The society in Brave New World may seem far-fetched, but in essence, the aspects that are so much different from the world as we know it, are extreme but logical consequences of the consumer society: everything is based on satisfying (materialistic) needs and having a prosperous economical system. Modern interpretations of the novel often look at the novel as a ‘wrong’ prediction, as does Mark Frankel in his essay in which he proposes a different version of the future of consumerism. He argues that the ‘real’ future will be based on the infinite number of choices people will have, rather than the limit of choices (32). While this is a well-argued essay, I believe Brave New World deserves to be looked at as literature and a critique rather than a scientific work. Moreover, the future Frankel describes is not at all so far removed from Huxley’s ideas: consumerism still feeds the world.
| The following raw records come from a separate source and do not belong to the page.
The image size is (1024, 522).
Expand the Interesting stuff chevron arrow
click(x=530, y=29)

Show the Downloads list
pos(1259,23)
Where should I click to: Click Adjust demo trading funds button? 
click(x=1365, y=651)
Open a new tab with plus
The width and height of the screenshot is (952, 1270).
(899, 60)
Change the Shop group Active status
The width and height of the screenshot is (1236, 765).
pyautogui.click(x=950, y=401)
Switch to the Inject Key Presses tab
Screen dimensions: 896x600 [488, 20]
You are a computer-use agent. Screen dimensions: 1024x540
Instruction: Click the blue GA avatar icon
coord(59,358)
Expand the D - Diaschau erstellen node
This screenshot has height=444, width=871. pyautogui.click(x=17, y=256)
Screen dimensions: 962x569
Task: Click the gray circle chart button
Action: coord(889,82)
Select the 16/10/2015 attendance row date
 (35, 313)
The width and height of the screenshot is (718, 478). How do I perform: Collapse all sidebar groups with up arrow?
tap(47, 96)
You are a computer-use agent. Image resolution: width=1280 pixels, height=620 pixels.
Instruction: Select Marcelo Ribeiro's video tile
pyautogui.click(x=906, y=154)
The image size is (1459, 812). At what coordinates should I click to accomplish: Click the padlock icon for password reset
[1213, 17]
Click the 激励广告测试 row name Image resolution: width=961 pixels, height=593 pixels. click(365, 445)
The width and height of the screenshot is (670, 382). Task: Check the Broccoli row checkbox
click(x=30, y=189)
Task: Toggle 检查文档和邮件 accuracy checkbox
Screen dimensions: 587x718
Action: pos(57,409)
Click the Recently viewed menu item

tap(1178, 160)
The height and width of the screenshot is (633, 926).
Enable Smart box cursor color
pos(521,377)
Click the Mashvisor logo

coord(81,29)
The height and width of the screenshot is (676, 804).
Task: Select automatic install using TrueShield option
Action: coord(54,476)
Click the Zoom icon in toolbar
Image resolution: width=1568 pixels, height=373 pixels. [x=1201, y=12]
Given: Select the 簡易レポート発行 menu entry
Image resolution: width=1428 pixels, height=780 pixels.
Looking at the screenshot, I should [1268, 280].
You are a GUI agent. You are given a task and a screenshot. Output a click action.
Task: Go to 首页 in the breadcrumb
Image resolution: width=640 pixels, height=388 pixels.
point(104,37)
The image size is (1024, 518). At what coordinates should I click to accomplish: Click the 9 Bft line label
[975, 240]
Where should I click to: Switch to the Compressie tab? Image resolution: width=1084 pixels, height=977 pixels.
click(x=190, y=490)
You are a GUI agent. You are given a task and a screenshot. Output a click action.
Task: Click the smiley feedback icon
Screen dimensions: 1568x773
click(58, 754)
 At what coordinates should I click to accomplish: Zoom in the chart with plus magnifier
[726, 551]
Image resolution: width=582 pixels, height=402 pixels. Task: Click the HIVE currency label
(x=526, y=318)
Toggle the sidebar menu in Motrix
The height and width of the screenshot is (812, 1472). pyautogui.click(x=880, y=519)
Not only is Brave New World great food for thought – in the end you almost believe that ignorance is bliss – it is also a brilliantly written novel both in structure and prose. We are introduced into the world through a tour in a factory, which allows us to understand how people are made and how they think. Because of this structural element the focus is only on understanding the world for a very short time and we can start forming our own opinions quite early on.